Dublin rejected UK claims it was ‘too pernickety’ about Border incursions

British saw blowing up cross-Border road as a response to Thatcher claims that the IRA was engaging in ‘guerrilla warfare’

Irish authorities rejected UK claims they were being “too pernickety” about British army incursions over the Border during the Troubles.

A secret communique from an Irish official in Belfast to senior colleagues in Dublin relayed British concerns that a degree of “niggle” had entered cross-Border security co-operation.

The September 1990 exchange, which has been released after 30 years, described British frustration that the Irish authorities complained about every incursion that took place no matter how minor.

The official said there had “always been a feeling on the part of the Northern authorities that we should not be too pernickety about incursions”.

READ MORE

The official described a conservation with a British counterpart in which security issues were discussed.

The exchanges touched on the British blowing up a cross-Border road near Kinawley, Co Fermanagh.

The message to Dublin said the British had characterised this move as a response to recent claims by prime minister Margaret Thatcher that the IRA was engaging in “guerrilla warfare”, and questioned the commitment of the Irish authorities to defeating the paramilitary group.

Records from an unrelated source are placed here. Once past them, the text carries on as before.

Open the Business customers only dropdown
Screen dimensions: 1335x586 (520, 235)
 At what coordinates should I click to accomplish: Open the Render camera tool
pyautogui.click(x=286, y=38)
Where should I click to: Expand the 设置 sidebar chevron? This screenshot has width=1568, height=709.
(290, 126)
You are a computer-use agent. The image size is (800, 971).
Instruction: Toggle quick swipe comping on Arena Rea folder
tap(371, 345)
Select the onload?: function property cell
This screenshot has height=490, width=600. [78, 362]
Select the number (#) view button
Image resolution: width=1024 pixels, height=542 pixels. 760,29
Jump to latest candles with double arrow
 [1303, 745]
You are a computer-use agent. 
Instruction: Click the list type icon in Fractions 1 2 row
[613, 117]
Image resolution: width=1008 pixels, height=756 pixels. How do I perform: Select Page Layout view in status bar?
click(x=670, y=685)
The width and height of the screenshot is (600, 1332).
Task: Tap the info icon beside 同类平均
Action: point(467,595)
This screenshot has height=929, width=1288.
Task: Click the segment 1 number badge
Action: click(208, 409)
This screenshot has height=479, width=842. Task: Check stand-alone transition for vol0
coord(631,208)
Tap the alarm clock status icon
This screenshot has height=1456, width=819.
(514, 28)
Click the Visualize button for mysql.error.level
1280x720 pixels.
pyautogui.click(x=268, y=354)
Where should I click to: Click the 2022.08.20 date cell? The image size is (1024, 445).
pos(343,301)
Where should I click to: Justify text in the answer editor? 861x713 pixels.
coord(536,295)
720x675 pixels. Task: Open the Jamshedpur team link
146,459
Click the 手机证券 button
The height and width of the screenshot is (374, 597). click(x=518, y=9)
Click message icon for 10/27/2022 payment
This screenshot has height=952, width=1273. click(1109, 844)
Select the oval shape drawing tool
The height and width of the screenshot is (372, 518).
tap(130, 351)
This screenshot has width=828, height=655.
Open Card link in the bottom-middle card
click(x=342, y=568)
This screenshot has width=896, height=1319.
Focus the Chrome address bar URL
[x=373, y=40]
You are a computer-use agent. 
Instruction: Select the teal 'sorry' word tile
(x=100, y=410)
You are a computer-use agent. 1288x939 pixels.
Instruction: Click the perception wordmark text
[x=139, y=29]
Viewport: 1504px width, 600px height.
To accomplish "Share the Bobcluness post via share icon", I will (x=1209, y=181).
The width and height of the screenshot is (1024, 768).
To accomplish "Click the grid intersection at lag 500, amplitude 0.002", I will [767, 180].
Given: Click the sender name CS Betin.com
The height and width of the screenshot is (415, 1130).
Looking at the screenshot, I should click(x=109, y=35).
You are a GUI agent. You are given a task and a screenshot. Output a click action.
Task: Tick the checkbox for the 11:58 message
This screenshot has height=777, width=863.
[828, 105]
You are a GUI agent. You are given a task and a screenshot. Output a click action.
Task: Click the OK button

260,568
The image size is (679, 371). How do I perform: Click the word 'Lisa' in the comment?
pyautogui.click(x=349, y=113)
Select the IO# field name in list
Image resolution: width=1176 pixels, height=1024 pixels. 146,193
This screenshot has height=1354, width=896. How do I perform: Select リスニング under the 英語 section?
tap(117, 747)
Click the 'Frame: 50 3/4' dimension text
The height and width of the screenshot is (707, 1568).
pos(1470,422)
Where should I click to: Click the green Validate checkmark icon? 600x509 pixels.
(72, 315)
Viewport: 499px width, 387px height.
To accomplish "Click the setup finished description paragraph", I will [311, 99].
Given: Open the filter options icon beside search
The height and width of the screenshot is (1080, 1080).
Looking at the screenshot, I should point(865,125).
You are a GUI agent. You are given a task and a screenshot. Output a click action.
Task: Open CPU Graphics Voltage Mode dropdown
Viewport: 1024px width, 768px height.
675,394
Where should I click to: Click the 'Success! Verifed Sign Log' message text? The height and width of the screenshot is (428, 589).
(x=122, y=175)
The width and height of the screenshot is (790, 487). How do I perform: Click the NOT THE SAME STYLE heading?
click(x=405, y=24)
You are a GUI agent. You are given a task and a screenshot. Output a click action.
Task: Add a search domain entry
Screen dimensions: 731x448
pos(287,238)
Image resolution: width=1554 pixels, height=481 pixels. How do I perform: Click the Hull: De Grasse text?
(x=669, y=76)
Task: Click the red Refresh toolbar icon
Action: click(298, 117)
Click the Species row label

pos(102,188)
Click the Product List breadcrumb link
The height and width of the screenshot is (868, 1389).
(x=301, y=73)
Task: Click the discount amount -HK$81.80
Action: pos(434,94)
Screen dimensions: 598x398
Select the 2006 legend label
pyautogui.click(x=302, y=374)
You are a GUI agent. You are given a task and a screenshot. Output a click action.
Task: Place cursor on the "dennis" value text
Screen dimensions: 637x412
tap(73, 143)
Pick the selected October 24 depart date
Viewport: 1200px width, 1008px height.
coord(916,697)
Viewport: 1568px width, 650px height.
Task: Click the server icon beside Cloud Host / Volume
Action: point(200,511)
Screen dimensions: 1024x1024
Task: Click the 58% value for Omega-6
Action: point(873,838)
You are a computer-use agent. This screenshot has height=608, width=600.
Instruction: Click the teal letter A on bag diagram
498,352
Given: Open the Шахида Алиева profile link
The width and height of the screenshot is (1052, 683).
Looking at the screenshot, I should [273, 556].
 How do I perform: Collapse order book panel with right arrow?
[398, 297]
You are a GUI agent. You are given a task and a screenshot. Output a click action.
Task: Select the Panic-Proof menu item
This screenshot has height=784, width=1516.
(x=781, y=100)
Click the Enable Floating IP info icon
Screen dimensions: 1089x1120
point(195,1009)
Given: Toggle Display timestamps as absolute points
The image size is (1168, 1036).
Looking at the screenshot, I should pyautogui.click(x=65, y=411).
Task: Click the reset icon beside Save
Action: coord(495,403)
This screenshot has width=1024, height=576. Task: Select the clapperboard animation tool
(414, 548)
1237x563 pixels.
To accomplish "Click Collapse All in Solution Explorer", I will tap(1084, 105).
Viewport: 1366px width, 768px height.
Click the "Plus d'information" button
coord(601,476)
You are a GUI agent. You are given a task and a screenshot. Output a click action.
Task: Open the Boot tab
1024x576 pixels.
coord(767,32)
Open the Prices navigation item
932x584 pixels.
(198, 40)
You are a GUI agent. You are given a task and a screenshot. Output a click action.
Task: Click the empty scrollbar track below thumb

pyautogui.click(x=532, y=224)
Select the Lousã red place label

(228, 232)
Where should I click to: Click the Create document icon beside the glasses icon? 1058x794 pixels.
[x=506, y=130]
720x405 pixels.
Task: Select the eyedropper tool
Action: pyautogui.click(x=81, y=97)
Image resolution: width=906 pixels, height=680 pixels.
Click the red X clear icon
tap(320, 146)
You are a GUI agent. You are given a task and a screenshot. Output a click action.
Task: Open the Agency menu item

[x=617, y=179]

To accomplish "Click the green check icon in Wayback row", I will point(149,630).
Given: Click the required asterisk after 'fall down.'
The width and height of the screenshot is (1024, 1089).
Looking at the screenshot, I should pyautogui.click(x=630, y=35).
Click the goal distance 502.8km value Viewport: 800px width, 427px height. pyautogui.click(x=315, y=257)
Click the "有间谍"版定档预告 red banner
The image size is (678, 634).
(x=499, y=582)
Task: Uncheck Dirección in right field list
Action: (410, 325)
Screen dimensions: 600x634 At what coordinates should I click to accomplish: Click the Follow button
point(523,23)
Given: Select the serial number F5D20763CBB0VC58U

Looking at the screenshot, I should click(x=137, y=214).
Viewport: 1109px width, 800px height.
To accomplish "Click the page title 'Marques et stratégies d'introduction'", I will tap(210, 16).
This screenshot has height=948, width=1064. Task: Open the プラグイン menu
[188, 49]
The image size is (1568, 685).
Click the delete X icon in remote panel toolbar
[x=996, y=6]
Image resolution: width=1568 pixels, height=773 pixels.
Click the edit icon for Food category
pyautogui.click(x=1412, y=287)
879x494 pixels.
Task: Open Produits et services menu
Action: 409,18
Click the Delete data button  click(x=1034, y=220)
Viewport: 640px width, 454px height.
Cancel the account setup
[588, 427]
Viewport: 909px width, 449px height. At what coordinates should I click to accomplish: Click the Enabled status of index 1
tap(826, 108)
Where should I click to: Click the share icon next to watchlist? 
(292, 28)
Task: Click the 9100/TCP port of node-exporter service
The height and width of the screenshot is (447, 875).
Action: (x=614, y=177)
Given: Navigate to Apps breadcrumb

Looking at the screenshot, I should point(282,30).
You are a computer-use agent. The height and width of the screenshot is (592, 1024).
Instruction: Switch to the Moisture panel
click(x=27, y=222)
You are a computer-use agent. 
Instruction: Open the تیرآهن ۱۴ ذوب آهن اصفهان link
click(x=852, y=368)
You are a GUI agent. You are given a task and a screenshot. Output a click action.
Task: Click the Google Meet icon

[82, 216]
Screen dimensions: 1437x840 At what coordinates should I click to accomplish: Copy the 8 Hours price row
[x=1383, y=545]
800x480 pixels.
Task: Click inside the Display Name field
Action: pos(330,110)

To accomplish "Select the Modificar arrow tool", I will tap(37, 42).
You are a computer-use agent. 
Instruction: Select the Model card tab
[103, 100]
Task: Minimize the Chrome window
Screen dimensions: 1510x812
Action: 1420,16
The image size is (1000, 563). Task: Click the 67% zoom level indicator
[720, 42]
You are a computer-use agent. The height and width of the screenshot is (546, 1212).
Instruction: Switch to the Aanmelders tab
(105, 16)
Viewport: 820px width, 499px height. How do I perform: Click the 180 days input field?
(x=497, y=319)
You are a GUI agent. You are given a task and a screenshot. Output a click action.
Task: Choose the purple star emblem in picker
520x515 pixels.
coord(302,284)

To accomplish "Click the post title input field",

The Irish official said another British official said “the impetus provided by Mrs Thatcher’s remarks may have inspired a new approach to security leading to an initiative such as this road closure”.

Incursions

On the issue of cross-Border incursions by security forces, the Irish official said they had explained to their British counterpart why they raised concerns about each incident.

A number of reasons were outlined, including the potential risk of attack on British security forces while they were in the Republic.

“Furthermore, if we did not protest all incursions we ran the risk that the Northern security forces would take it that we are willing to tolerate at least some incursions,” the official said (file reference 2020/17/36).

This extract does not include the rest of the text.